After months and months of speculation, it’s finally here. The FOMC is having a two-day meeting and the general understanding is that they will announce that they will start slowing down the pace of their asset purchases soon.
What does all the hype surrounding the event actually mean for traders? And what could happen in the markets?
Are they really going to taper?
This is actually a thorny question because there are a lot of options for the Fed. In fact, the more precise questions you ask, the shakier the consensus gets.
If the question is, “are we going to see something from the Fed?” the overwhelming response from analysts and economists is, “yes!”
On the other hand, if you ask “what exactly is the Fed going to do in terms of when the taper will start, or how much they will taper?” well, then the answers will be all over the place. Hence, we could see some extra volatility in the markets.
Generally, the Fed will let the markets know at least two months in advance that they will start slowing down their asset purchases. That means if they announce it tomorrow, we’ll see the taper in November.
The Fed could also stipulate a different timeframe, or they’ll most likely not mention a timeframe at all. Specifically, they might just simply say that it will happen “soon” or “in the coming months.”
What the market says
Such vague language would still lead market-makers to pencil in a taper starting in November. Nonetheless, they could allow the Fed some wiggle room if they want to start a little later. This could be for example because of issues around the Federal budget, the debt ceiling, or a worsening of the covid situation as we go into winter.
Then there’s the issue of how much to taper, which is now turning into the bigger factor for the markets.
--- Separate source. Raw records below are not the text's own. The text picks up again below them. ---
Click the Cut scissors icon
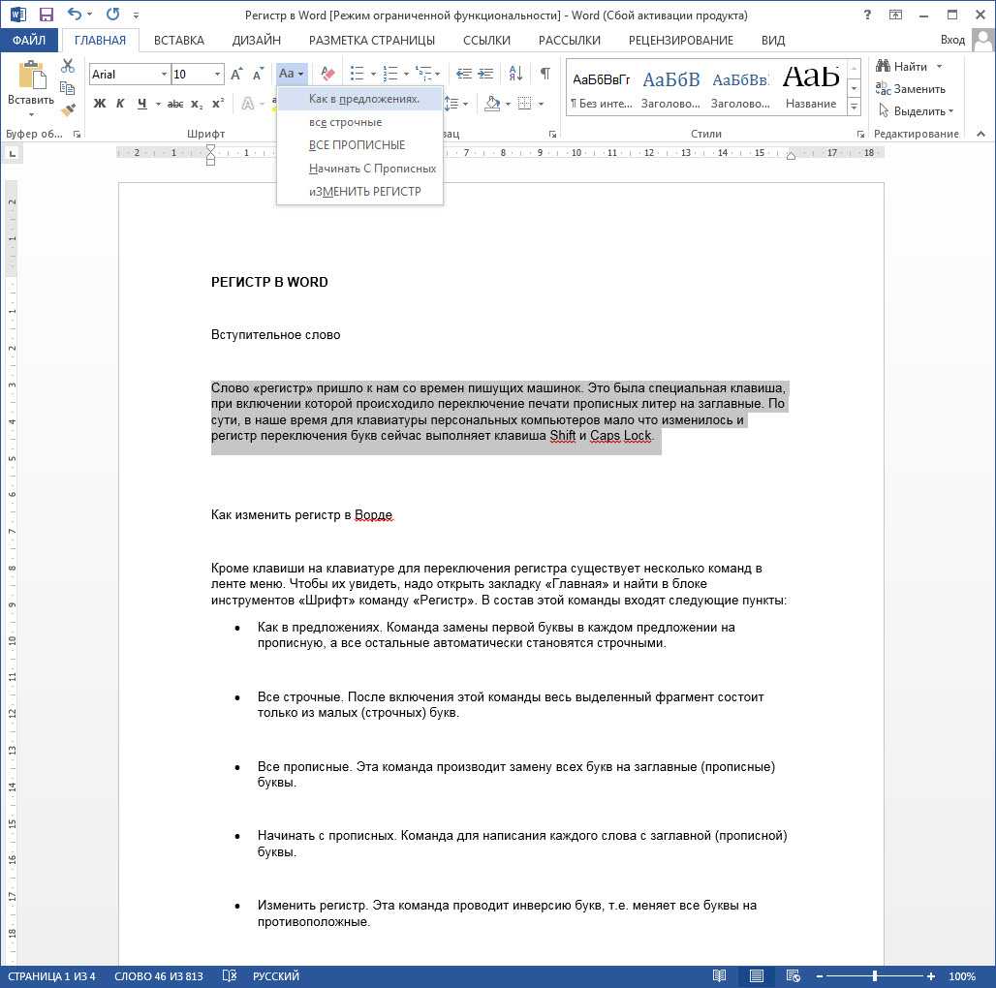The height and width of the screenshot is (988, 996). coord(67,66)
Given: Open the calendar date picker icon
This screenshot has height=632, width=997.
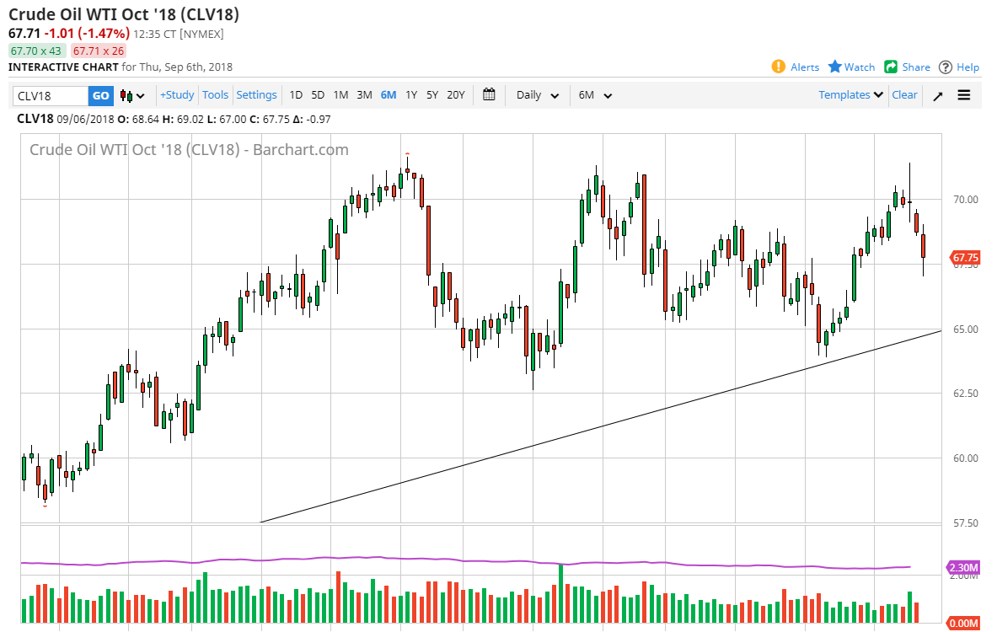Looking at the screenshot, I should (x=489, y=95).
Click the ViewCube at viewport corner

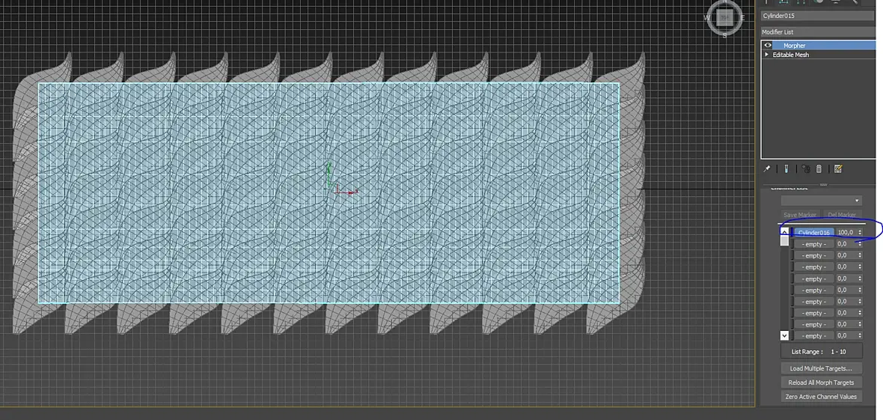click(725, 17)
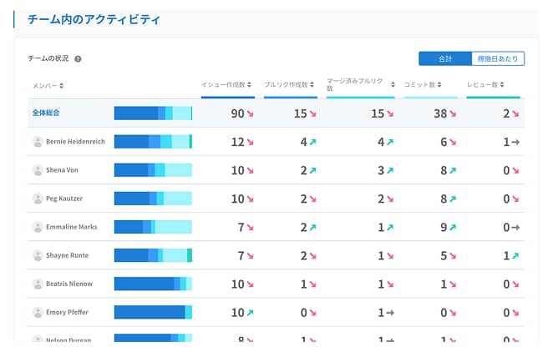Sort by the メンバー column arrows

pyautogui.click(x=61, y=86)
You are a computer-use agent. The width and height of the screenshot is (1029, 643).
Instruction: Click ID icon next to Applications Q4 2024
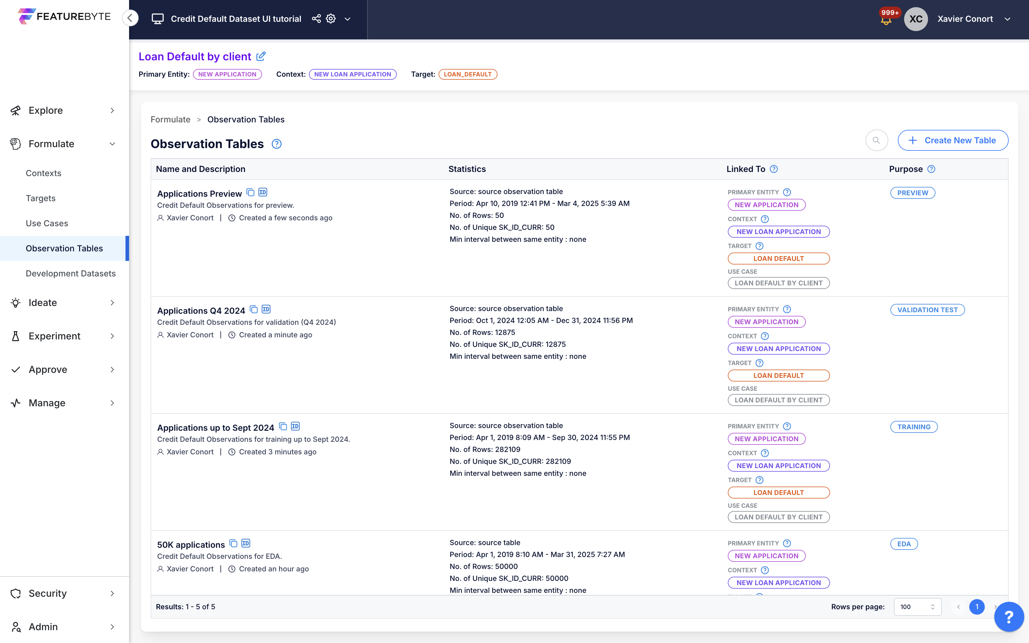point(266,310)
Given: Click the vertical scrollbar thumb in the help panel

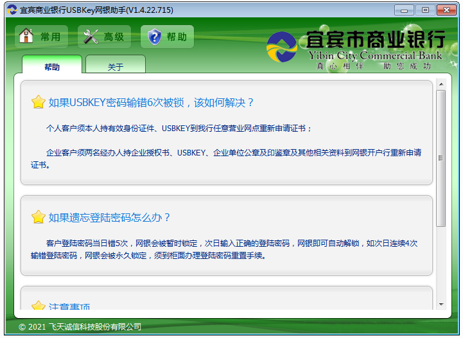Looking at the screenshot, I should pyautogui.click(x=441, y=157).
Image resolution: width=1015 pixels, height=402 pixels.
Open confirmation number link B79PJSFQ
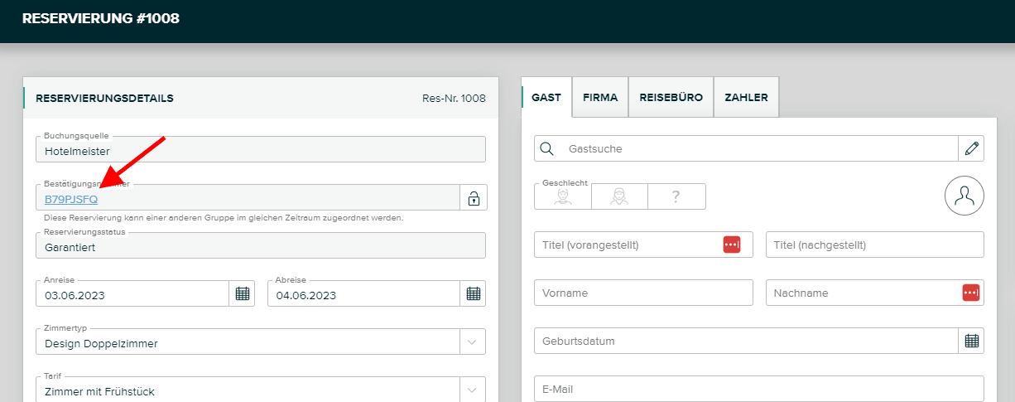click(71, 199)
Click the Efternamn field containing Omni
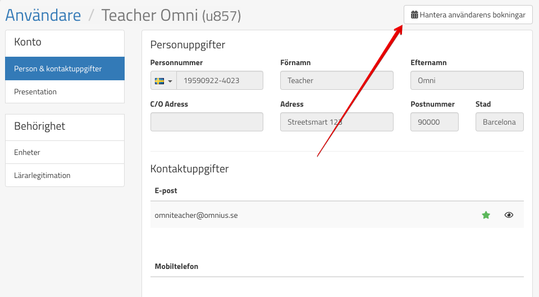Image resolution: width=539 pixels, height=297 pixels. coord(467,81)
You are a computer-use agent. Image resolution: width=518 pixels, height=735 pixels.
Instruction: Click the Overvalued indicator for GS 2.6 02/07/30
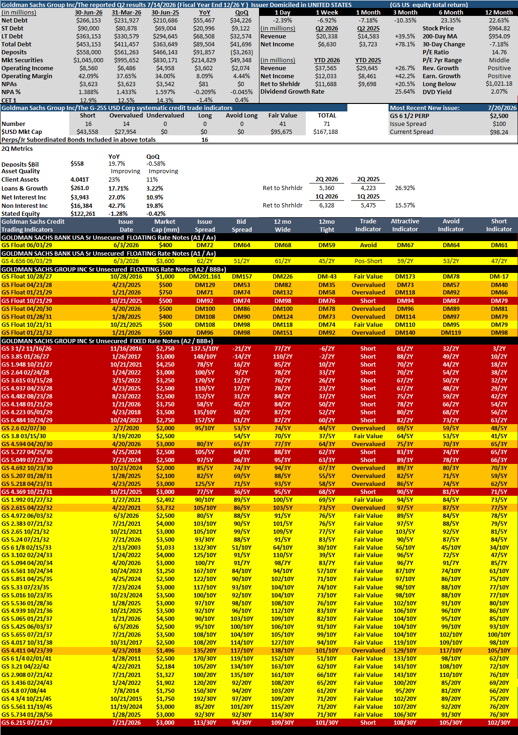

Currently, the Fed is buying $120B in assets per month, split between $80B in treasuries and $40B mortgage-backed securities (MBS).
The Fed could influence markets by foreshadowing how much they will taper by. However, the consensus is that the Fed will leave that for a future meeting. Either way, there seems to be an understanding that the Fed will start tapering by $15B a month, distributed as $10B in treasuries and $5B in MBS.
What to look out for
Beyond the taper issue, the meeting could also be hawkish because of the Fed’s outlook.
We get the first “dot plot” for 2024 rates, and the FOMC’s members will most likely signal that they expect rates to increase by then. The chances of a rate hike in the next three years have been steadily increasing. And analysts expect that the addition from 2014 will have even more members agreeing that rates will go up.
However, the forward rates suggest that the market isn’t confident that the Fed will be able to raise rates as fast as the dot plot suggests. This might be wishful thinking from investors hoping that accommodative policy will continue to support the market.
Regardless, if there is an increase in the number of FOMC members expecting a rate hike, then that could top the announcement of the upcoming taper.
We can expect the aftershocks of the FOMC decision to be around for a couple of days after tomorrow.